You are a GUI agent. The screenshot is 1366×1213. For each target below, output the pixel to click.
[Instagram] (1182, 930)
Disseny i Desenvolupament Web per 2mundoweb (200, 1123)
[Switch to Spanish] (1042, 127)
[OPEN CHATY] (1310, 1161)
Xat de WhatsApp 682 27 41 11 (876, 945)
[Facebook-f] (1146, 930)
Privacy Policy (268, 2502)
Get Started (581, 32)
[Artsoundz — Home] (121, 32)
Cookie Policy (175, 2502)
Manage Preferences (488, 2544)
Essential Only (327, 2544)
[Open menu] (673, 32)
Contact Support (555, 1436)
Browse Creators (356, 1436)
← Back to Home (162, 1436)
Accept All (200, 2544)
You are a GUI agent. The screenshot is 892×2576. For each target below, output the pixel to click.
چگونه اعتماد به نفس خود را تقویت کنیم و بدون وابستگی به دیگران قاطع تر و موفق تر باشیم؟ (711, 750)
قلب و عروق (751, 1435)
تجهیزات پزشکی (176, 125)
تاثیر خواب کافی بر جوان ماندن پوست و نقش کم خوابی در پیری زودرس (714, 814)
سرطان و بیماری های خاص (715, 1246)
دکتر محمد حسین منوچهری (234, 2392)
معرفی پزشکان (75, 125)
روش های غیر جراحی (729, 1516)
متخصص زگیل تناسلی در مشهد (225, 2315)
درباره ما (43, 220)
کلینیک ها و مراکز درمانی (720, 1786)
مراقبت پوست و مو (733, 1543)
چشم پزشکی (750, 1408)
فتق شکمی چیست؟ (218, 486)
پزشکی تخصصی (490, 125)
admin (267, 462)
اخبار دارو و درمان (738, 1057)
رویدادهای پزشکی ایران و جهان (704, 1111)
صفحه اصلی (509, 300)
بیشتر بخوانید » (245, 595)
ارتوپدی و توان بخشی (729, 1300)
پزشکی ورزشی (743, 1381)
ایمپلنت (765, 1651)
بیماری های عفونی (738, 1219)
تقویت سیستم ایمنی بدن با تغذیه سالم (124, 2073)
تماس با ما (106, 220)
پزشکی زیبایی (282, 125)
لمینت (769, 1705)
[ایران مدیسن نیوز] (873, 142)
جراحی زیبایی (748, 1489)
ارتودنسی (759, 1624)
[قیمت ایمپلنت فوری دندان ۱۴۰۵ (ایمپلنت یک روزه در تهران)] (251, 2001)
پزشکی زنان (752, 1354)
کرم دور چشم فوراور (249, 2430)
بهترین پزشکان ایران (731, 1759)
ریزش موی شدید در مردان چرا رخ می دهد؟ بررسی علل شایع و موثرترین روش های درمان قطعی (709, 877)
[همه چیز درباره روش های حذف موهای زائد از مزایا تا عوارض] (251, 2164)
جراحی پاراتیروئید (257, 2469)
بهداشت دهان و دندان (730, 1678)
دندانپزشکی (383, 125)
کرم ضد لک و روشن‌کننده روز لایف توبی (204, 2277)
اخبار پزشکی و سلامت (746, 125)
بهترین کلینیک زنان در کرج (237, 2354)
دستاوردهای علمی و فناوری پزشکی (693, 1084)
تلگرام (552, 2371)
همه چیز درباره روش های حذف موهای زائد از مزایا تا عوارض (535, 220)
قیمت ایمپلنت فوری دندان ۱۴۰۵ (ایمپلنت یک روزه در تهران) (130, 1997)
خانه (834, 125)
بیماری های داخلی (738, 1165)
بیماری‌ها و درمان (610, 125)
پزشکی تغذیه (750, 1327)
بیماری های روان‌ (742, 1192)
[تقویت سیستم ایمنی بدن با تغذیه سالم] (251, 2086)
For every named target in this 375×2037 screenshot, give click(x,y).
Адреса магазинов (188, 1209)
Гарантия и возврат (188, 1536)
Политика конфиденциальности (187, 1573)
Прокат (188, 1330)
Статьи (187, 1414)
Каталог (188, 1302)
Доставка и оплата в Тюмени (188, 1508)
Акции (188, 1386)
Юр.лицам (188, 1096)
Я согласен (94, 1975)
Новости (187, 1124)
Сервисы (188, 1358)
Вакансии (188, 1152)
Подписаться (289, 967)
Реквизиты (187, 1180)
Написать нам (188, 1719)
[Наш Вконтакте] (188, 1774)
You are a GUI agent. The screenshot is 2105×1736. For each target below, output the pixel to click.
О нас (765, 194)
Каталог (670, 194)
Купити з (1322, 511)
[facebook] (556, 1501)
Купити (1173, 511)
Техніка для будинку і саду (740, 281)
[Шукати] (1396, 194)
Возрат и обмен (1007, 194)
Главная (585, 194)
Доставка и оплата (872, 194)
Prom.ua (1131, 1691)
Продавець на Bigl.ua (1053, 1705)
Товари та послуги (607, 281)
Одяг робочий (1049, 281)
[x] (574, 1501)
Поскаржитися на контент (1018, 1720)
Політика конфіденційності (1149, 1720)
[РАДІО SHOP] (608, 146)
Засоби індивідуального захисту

· · ·

* Task instructions *
Out of the records above, pull the lines that include the word "سیستم".

* Exercise answer *
تقویت سیستم ایمنی بدن با تغذیه سالم (124, 2073)
[تقویت سیستم ایمنی بدن با تغذیه سالم] (251, 2086)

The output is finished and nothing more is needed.